Teaching this class a second time has made me realize one thing though – the internet is wonderful! There are a lot of resources on the web for designing projects like this. The first time around us teachers were having a hard time finding level appropriate articles and about halfway through December I found a whole bunch of websites that not only have articles for kids (and sometimes written by kids) but also there are actually resources out there to teach kids how to read and write newspaper articles.

Serious, this kind of class is so much cooler for kids than a standard English/language arts class. I really think more schools should adopt programs where kids can actually apply the skills they are learning in a way that mimics the more ‘adult world’. Science Fairs are basically awesome. Why not have a fair for other subjects too, not just the ones that are inherently awesome like Science. Try-Math-A-Lons are okay too.
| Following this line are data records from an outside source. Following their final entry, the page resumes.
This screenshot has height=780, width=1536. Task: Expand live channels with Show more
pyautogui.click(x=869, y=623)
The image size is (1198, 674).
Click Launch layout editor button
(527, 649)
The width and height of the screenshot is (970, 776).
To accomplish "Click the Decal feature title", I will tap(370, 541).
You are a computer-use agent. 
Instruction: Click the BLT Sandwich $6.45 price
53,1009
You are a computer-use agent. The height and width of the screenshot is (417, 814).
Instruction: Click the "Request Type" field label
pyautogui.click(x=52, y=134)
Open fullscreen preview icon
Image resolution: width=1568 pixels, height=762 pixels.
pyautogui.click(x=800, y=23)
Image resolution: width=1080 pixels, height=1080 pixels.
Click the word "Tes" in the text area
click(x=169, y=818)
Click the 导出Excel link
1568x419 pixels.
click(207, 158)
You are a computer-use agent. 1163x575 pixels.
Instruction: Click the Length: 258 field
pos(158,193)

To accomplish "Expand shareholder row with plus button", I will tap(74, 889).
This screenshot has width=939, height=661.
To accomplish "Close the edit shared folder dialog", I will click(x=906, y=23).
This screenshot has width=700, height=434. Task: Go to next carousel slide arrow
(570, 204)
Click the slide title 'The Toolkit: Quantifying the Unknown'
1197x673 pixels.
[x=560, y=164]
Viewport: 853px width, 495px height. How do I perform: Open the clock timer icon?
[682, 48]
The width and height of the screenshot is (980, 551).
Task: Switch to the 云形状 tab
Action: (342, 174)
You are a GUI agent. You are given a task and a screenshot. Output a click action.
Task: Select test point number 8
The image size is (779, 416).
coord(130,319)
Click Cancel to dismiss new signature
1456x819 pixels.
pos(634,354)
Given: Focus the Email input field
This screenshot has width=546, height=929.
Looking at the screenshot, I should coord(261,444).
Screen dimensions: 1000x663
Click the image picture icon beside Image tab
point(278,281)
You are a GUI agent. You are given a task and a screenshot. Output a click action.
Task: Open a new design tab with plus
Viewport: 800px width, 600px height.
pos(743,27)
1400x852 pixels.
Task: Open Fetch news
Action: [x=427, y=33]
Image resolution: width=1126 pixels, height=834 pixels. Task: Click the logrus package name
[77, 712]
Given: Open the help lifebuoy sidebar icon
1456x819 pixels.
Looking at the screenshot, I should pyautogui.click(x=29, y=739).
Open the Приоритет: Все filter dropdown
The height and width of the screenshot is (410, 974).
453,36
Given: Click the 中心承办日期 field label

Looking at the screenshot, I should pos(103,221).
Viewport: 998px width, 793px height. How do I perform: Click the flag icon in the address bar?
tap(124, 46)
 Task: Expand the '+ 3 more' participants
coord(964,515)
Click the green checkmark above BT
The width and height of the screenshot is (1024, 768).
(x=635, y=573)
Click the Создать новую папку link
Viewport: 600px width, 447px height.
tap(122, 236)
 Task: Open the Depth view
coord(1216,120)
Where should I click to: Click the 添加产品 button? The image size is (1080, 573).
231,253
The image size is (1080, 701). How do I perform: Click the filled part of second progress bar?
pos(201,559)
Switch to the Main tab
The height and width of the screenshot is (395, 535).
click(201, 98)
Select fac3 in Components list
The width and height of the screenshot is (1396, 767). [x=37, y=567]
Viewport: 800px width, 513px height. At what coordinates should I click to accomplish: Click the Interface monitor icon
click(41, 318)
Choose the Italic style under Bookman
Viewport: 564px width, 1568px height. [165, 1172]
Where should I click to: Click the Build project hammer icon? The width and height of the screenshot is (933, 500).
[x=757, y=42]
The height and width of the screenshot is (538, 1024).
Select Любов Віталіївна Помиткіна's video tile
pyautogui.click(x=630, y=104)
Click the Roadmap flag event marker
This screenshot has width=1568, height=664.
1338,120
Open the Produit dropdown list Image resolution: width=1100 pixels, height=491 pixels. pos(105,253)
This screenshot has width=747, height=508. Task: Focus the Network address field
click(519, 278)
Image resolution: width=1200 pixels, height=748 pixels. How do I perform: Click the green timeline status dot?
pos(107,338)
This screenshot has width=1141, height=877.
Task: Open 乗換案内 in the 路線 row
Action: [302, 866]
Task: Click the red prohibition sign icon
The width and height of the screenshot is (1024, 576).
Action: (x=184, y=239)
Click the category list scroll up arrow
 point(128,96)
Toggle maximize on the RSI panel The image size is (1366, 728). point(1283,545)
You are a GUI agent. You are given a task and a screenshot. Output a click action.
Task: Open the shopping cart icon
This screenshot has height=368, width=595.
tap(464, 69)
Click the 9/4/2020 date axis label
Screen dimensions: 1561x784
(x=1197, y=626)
I guess what I’m trying to say is let’s have a culture of innovation and exploration, rolling up your sleeves and getting your hands dirty, learning by doing. Take chances, make mistakes, get messy! The United States kind of has that. Korea… not so much. But that is for another post.

As a final thought for this post, after teaching the class, I worked my butt off again to get the newspaper ready. Last time around, a “marketing guy” (as he was called) designed the newspaper and it… was okay. But there were lots of stupid errors that shouldn’t have been there. And the newspaper was honestly nothing amazing in the design department considering it was made by a “market guy”. This time around, I was determined to make it awesome. Or as close to awesome as I could. Unfortunately, the original template was not saved so again I had to make it from scratch. After being told the dimensions of the newspaper AFTER I designed it (and having to go back and expand everything), I was also told I could only have one sheet of paper instead of the three that I needed (the last newspaper was only one sheet). Which was ridiculous because I had more students than last time and they wrote much longer articles. I was able to negotiate up to two sheets… although even that was still too little. But I had to work with what I got.

And when it’s finally printed, I’ll post it.